Unlike the San Francisco half of the map, which takes a stab at expanding both the BART and Muni Metro systems, the East Bay half of the map assumes a BART expansion by default, although some of it could also be incorporated into a new AC Transit light rail network. The map includes direct service to the new Transbay Transit Center (which would also be served by Caltrain, California High Speed Rail, and Muni Metro, per the other half of the map). Trains traveling between the East Bay and Transbay would use a second transbay tube, which is an infrastructure investment we will have to make eventually anyway, when the current tunnel reaches capacity.
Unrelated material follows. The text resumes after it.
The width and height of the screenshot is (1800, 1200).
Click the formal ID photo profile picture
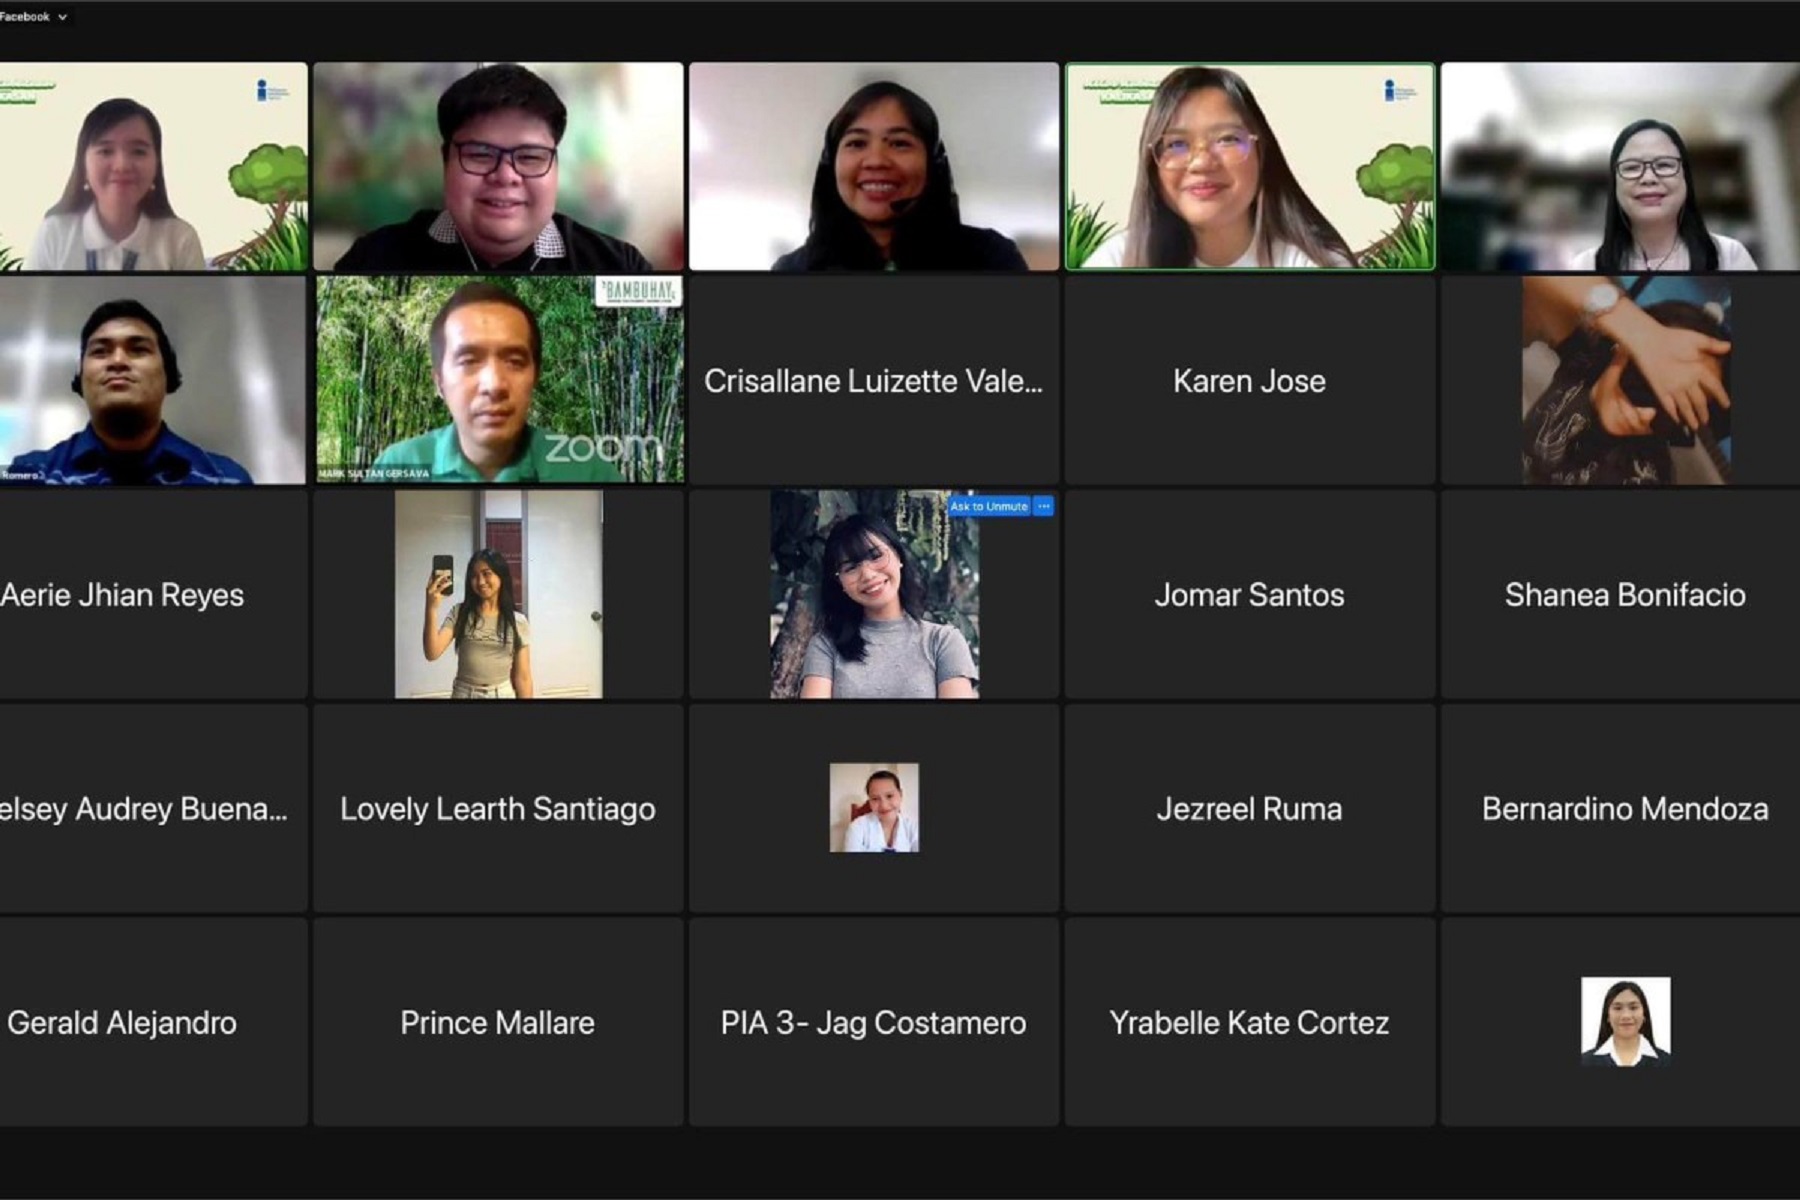point(1625,1021)
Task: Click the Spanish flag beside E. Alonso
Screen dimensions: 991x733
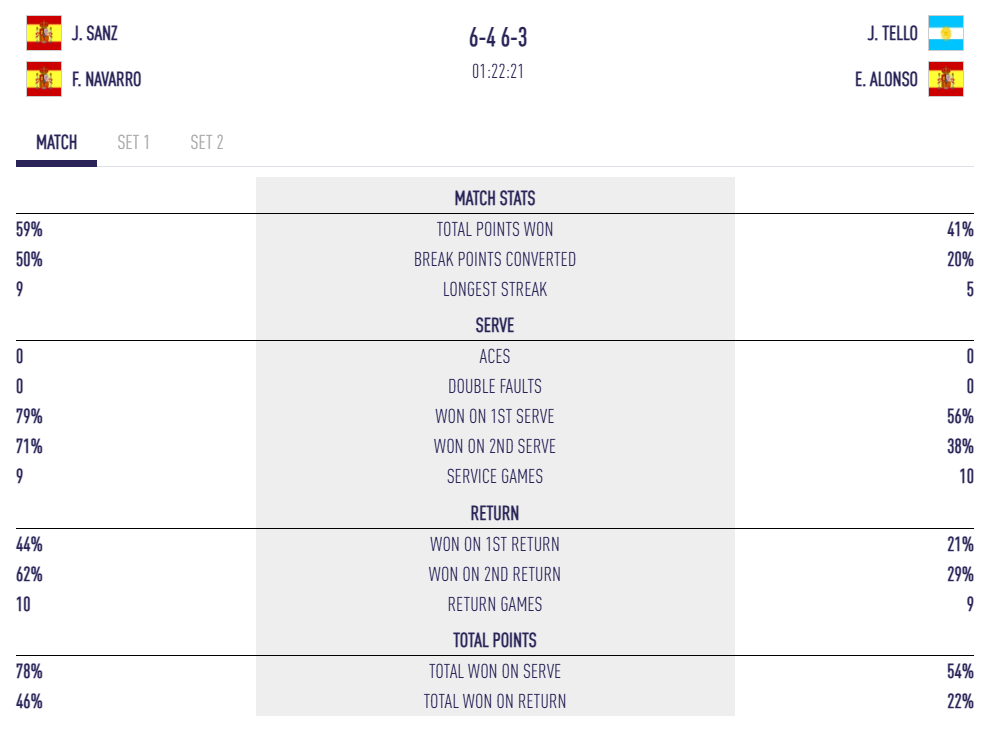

The new lines in the East Bay essentially follow AC Transit’s most popular trunk lines, with the intent of maximizing the number of districts that are given their own comfortably walkable neighborhood train station. On the map, existing BART infrastructure is marked in red. New lines and stations (including infill stations on existing lines) are marked in blue. As you see, there is an awful lot of blue in this map, which indicates just how many neighborhoods BART misses (as usual, click on the image to see a full size version on Flickr):
Satellite view courtesy Google Maps.
Existing BART stations are often so far apart that current lines could already be thought of as express service in some stretches, and the new lines, which all have more stations, provide some of the local service necessary to complete the network.
A couple infill stations have been added to existing lines in this map. Way at the top of the map is an infill station on the Richmond line between North Berkeley and El Cerrito Plaza, which would serve Albany and Solano Avenue. An infill station has also been added to the Pittsburg/Bay Point line, between MacArthur and Rockridge, which provides direct service to the developing Temescal neighborhood. The distance between MacArthur and Ashby stations is quite long, so there is infill potential there as well, although I have not marked it on the map.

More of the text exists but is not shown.